Of the lines below, write out exactly those from the line with "Click the 0.09" through the line with "Task: Set meter to INPUT mode", both included, and skip the rest.

• _Stored records_:

########################################

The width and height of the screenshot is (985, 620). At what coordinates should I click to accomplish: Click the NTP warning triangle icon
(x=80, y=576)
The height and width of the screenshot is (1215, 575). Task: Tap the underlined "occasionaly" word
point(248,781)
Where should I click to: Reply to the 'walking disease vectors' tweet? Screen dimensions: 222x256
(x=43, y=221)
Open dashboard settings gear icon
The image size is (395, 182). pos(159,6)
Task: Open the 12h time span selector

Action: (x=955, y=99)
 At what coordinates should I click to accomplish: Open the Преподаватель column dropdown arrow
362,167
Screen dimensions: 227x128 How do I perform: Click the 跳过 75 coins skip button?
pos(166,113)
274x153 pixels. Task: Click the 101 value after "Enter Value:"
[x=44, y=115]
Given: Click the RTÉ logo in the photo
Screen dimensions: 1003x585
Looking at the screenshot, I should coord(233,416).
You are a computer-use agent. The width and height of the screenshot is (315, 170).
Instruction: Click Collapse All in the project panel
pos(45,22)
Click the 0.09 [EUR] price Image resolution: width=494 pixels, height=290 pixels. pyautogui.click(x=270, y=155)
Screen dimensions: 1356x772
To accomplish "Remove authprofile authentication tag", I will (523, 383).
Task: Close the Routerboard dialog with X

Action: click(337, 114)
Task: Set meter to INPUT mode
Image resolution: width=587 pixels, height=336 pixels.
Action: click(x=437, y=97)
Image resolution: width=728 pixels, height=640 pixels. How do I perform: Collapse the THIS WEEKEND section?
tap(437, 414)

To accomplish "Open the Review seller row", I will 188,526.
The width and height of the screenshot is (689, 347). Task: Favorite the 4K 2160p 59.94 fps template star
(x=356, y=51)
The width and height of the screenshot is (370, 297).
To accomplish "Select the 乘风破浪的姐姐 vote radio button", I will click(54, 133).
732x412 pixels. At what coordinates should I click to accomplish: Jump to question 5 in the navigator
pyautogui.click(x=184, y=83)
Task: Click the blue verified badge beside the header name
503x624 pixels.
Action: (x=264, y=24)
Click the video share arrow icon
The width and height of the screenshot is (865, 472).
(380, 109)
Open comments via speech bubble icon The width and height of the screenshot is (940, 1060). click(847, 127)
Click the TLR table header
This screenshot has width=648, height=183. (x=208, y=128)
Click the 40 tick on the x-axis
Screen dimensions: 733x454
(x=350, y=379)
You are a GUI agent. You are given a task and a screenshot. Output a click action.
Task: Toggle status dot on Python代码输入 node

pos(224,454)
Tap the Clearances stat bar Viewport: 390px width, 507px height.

########################################

• _ANSWER FOR THIS EXERCISE_:
Click the 0.09 [EUR] price Image resolution: width=494 pixels, height=290 pixels. pyautogui.click(x=270, y=155)
Screen dimensions: 1356x772
To accomplish "Remove authprofile authentication tag", I will (523, 383).
Task: Close the Routerboard dialog with X

Action: click(337, 114)
Task: Set meter to INPUT mode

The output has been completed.